What you should do ::
Repeat every entry word for word, skipping the pictures.

--- Data to process ---

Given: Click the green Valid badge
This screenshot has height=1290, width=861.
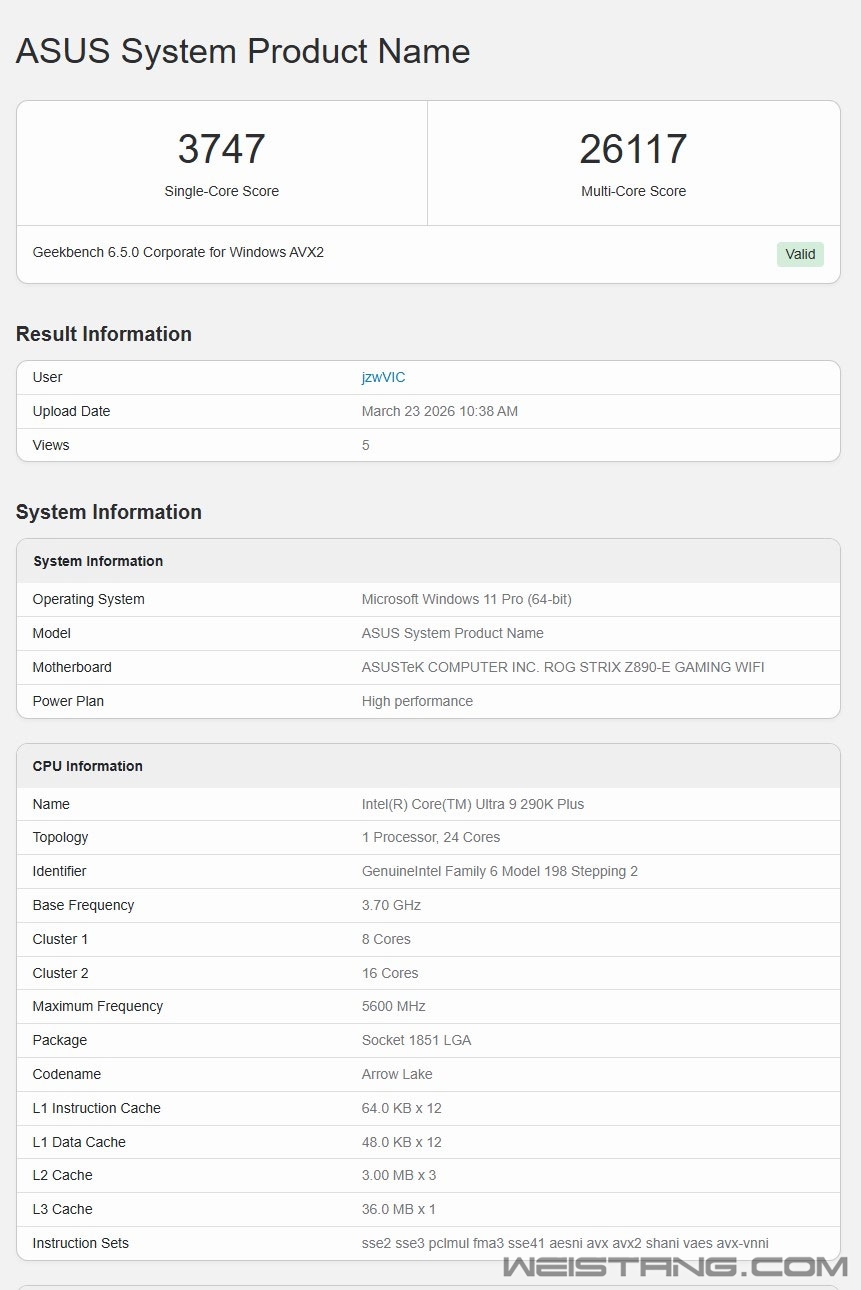Looking at the screenshot, I should [799, 254].
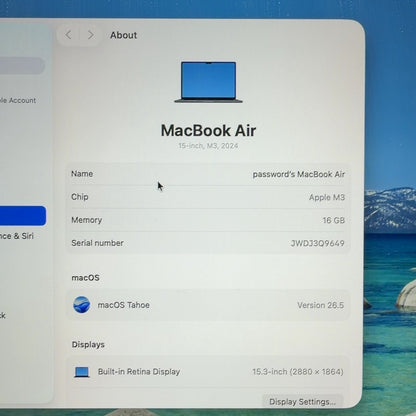Click the MacBook Air laptop image
The width and height of the screenshot is (416, 416).
(x=208, y=82)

---

Completed task ::
Given: Click the green Valid badge
This screenshot has height=1290, width=861.
Looking at the screenshot, I should [799, 254].
Click the MacBook Air laptop image
The width and height of the screenshot is (416, 416).
(x=208, y=82)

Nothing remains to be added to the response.